A simple urine test that could detect pancreatic cancer much earlier than at present has been developed by scientists. They found a protein "signature" only present in people with the disease.
Pancreatic cancer is often very advanced by the time it is diagnosed - and only 3% of patients are alive five years after diagnosis.
Cancer charities welcomed the study, published in Clinical Cancer Research, saying a test was "much needed". More than 80% of people with the disease are diagnosed when it has already spread, so they are not eligible for surgery to remove the tumor - currently the only potential cure. Those at higher risk include people with a family history of the cancer, heavy smokers, obese people and people over 50 who are newly diagnosed with diabetes.
Breakthrough Urine Test
While there is a protein in the blood, CA19-9, which some pancreatic cancers secrete, it is not produced by all types of tumors. This is why, at the moment, it is used by doctors alongside other tests to help diagnose patients who are already suspected of having the disease. And while some research has shown CA19-9 levels might be raised in patients up to two years before they are diagnosed, it is not yet accurate enough to use to diagnose patients.
So, a team of scientists at Barts Cancer Institute, Queen Mary University of London, decided to look for proteins in urine that could help identify patients with early-stage pancreatic cancer. One of the advantages of a urine-based test is that urine is, in general, much less complex to analyze and less invasive to collect.

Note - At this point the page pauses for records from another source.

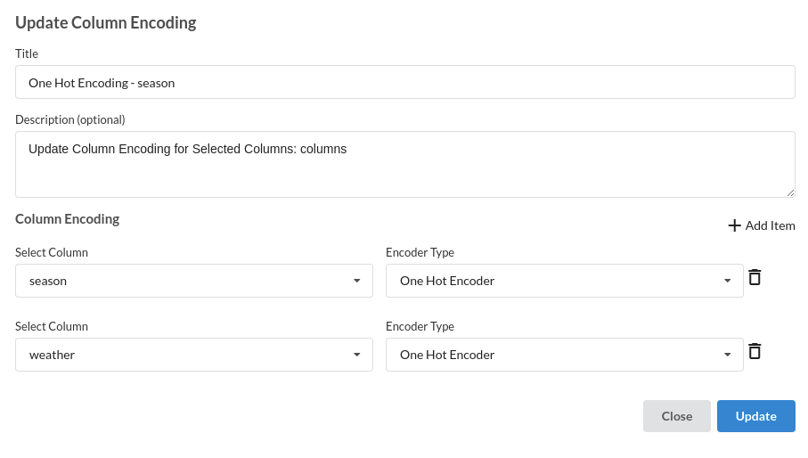Open the Select Column dropdown showing weather
Viewport: 808px width, 458px height.
pyautogui.click(x=193, y=355)
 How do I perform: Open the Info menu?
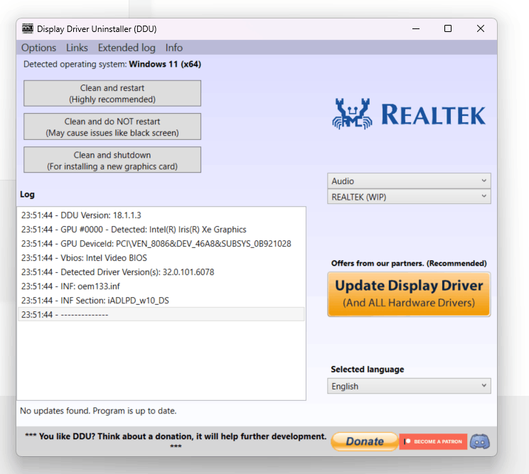point(173,48)
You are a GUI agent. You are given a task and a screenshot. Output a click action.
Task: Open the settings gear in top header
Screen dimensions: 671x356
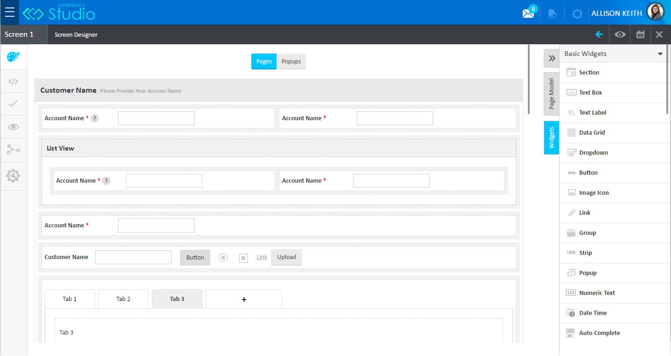[x=577, y=14]
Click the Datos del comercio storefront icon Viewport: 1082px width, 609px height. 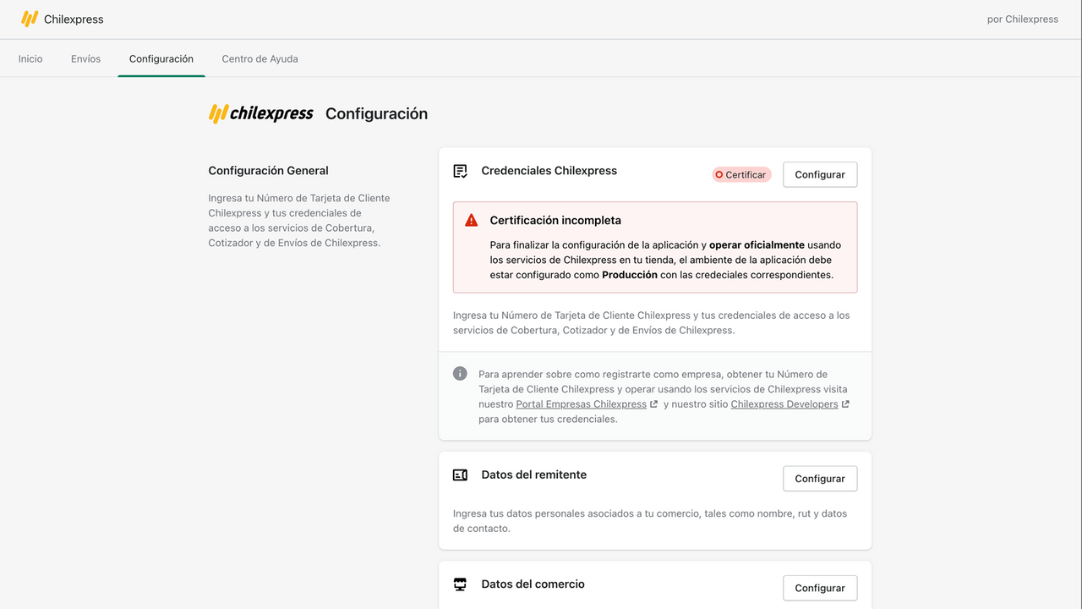pyautogui.click(x=459, y=584)
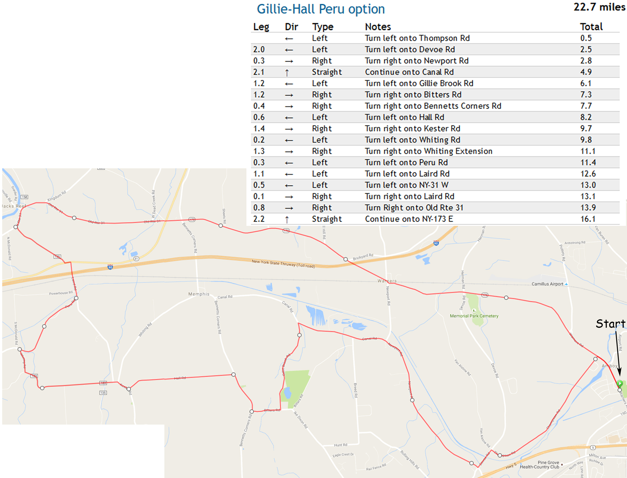Click the Notes column header
Viewport: 627px width, 478px height.
click(x=378, y=27)
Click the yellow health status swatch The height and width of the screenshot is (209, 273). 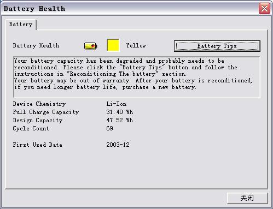(x=113, y=45)
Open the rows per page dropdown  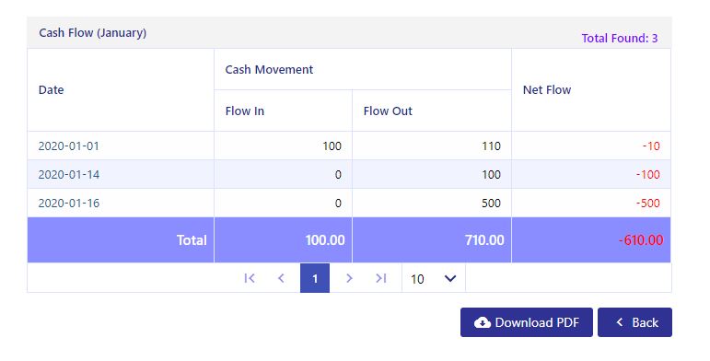tap(434, 278)
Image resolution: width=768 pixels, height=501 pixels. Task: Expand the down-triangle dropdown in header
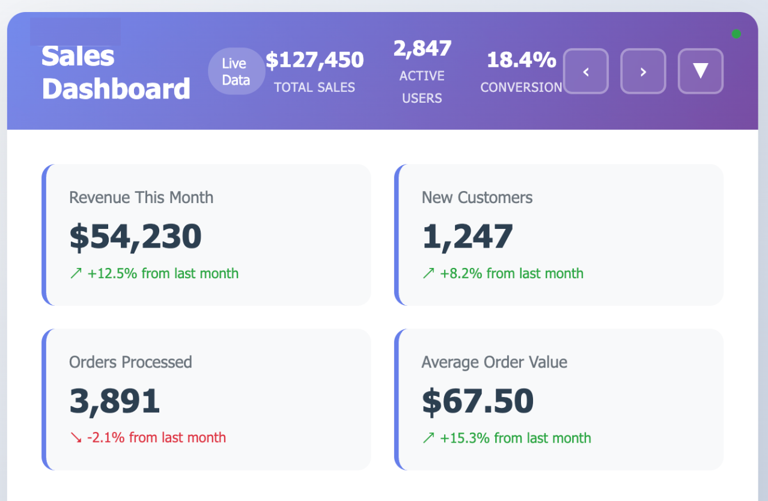coord(701,71)
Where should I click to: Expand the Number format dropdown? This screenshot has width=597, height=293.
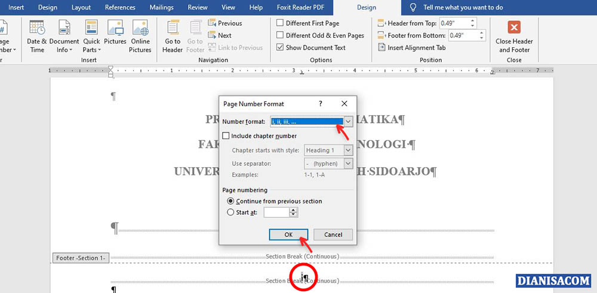tap(349, 121)
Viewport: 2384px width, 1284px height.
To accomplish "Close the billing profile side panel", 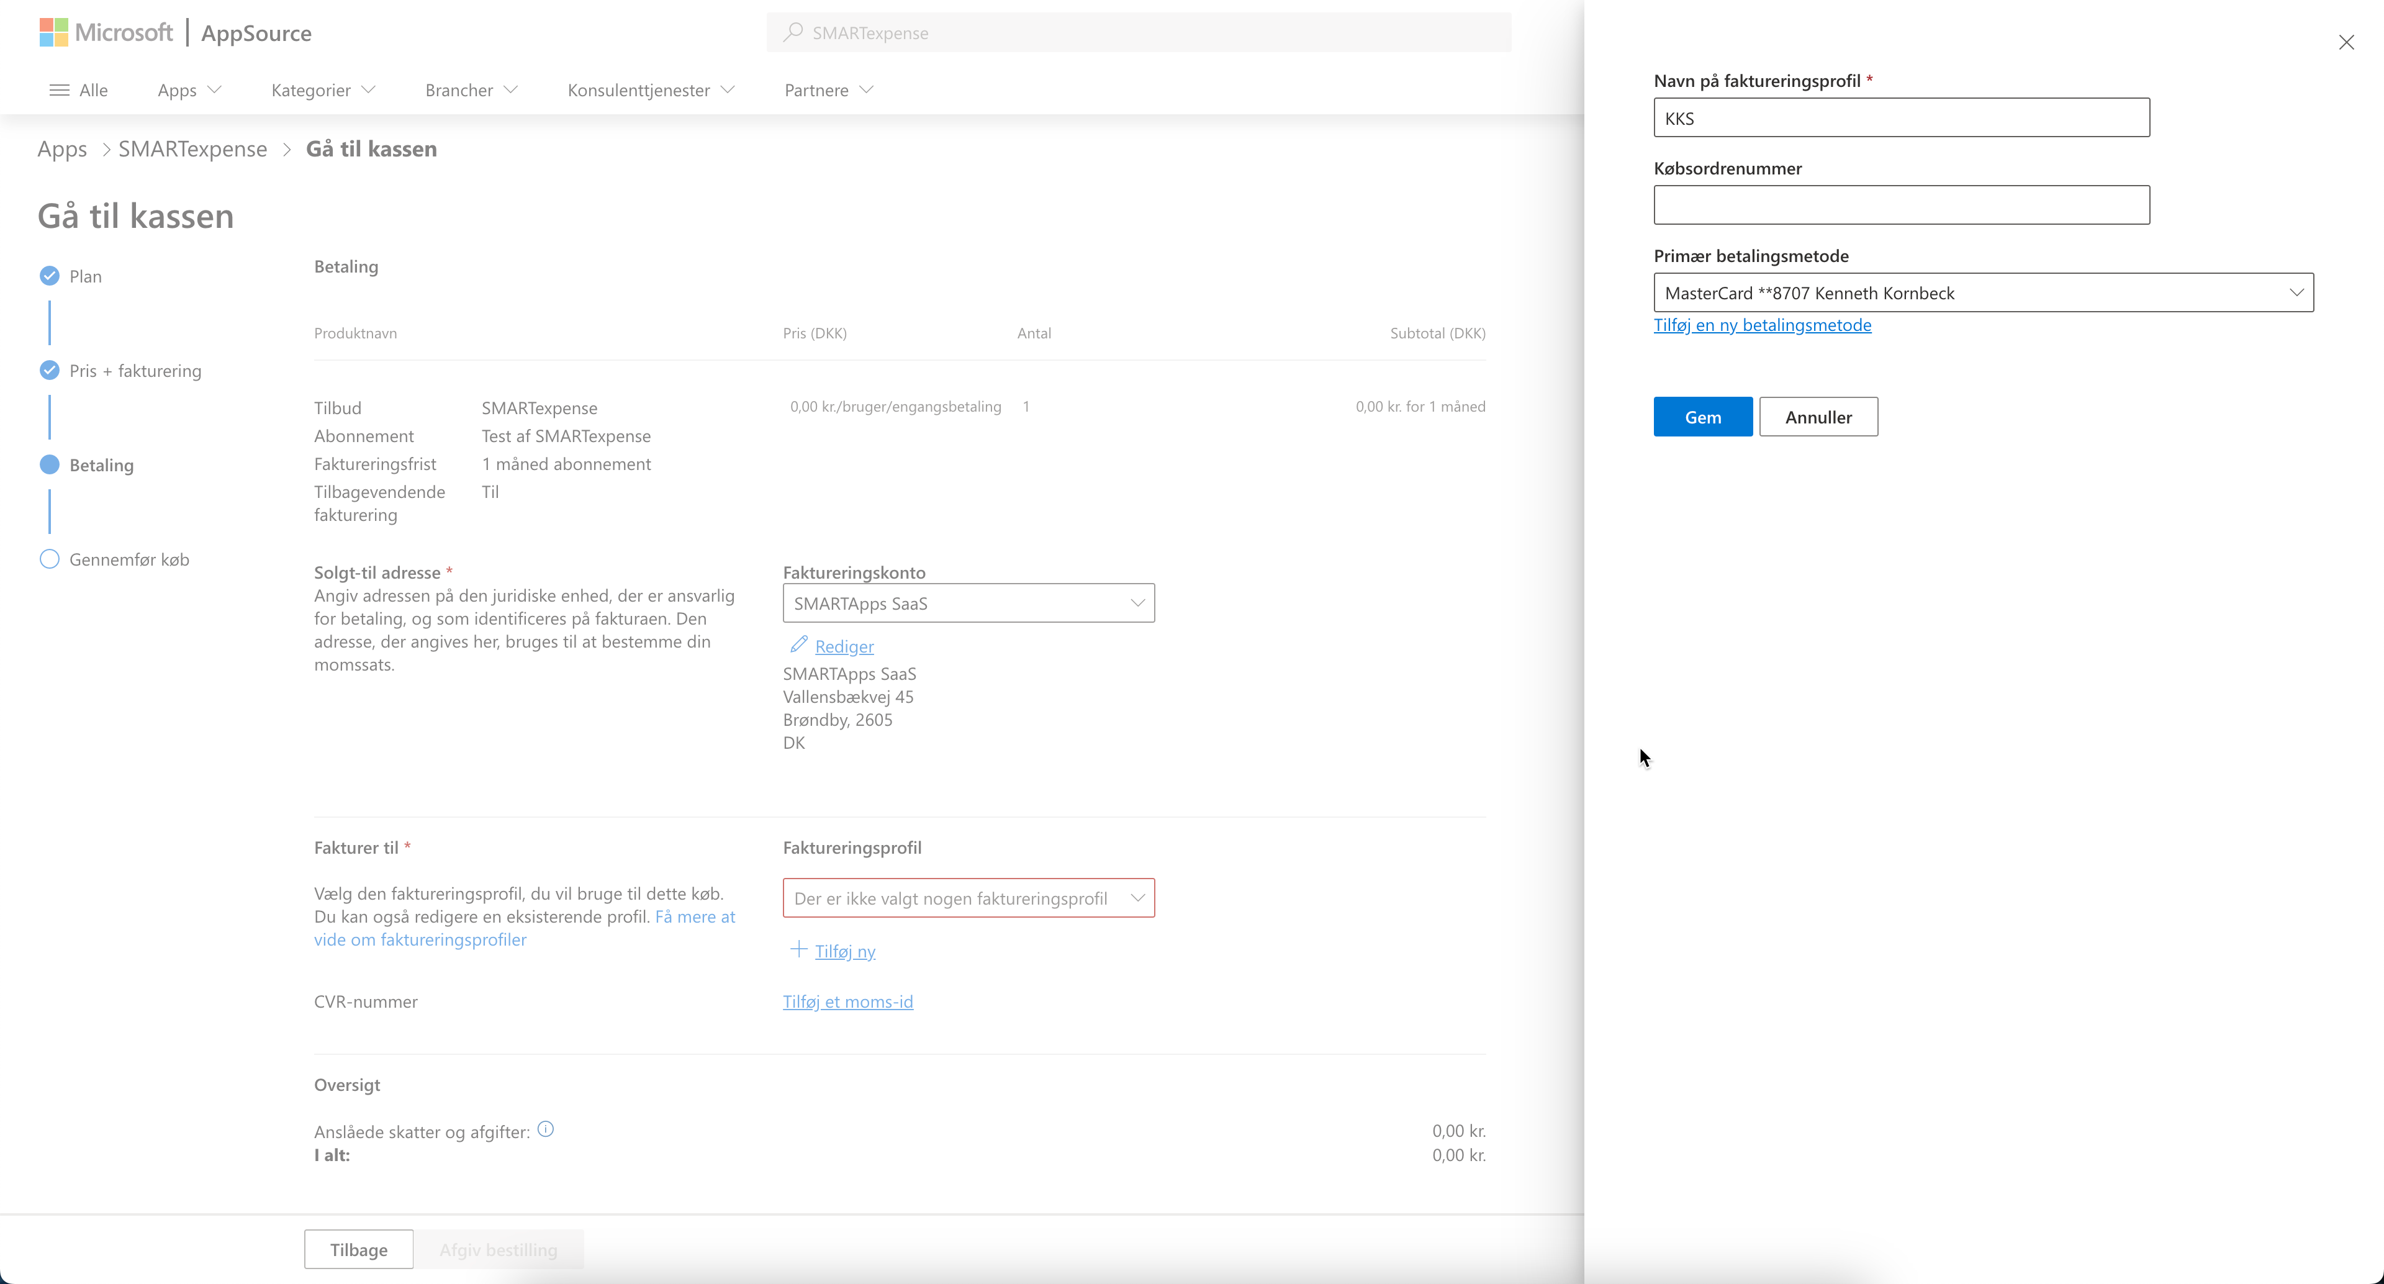I will pyautogui.click(x=2346, y=43).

To find out if there were any measurable signs linked to cancer, the team, led by Dr Tatjana Crnogorac-Jurcevic, looked at levels of 1,500 proteins in urine samples from 18 patients: six of whom, had pancreatic cancer, six, who had a benign inflammatory disease of the pancreas called chronic pancreatitis (which can increase your risk of developing pancreatic cancer), and six healthy individuals.
They noticed that three proteins – LYVE-1, REG1A and TFF1 – were higher in pancreatic cancer patients.
These proteins, they suspected, could potentially be used to help distinguish patients with early-stage pancreatic cancer from healthy individuals.
And further studies they carried out, in a larger number of patients, showed tentative signs that this might be the case.
However, we have to admit that there is still a long way to go before we know if this research could lead to a test that would help detect pancreatic cancer early. The study only validated how well these three proteins predicted things using 488 urine samples, from 192 patients with pancreatic cancer, 92 patients with chronic pancreatitis and 87 healthy volunteers.
This analysis showed that urine from patients with pancreatic cancer showed elevated levels of each of the three proteins when compared to healthy individuals. So in combination, the set of proteins seems to be fairly good at differentiating healthy individuals from patients.
But – crucially – the protein levels couldn’t reliably tell the difference between chronic pancreatitis and pancreatic cancer patients. And this could be a fairly big stumbling block for a useful test, and might have implications for who it could potentially benefit.
Co-author Prof Nick Lemoine of the Barts Cancer Institute, said: "It's really exciting because for the first time we might be able to bring forward the window of opportunity for patients with pancreatic cancer - from something that is advanced and late stage to something that is early stage and potentially curable by surgery. "Patients are usually diagnosed when the cancer is already at a terminal stage, but if diagnosed at stage 2, the survival rate is 20%, and at stage 1, the survival rate for patients with very small tumors can increase up to 60%."
The Pancreatic Cancer Research Fund said this was "an exciting finding" and that an early diagnostic test was "much needed".
Fiona Osgun, of Cancer Research UK, said: "At the moment, we're a long way from knowing if this research could lead to a test that would help detect pancreatic cancer at an early stage, or who that test might benefit.” But research like this is vital as there's been little progress in improving survival for pancreatic cancer, and innovative approaches are needed."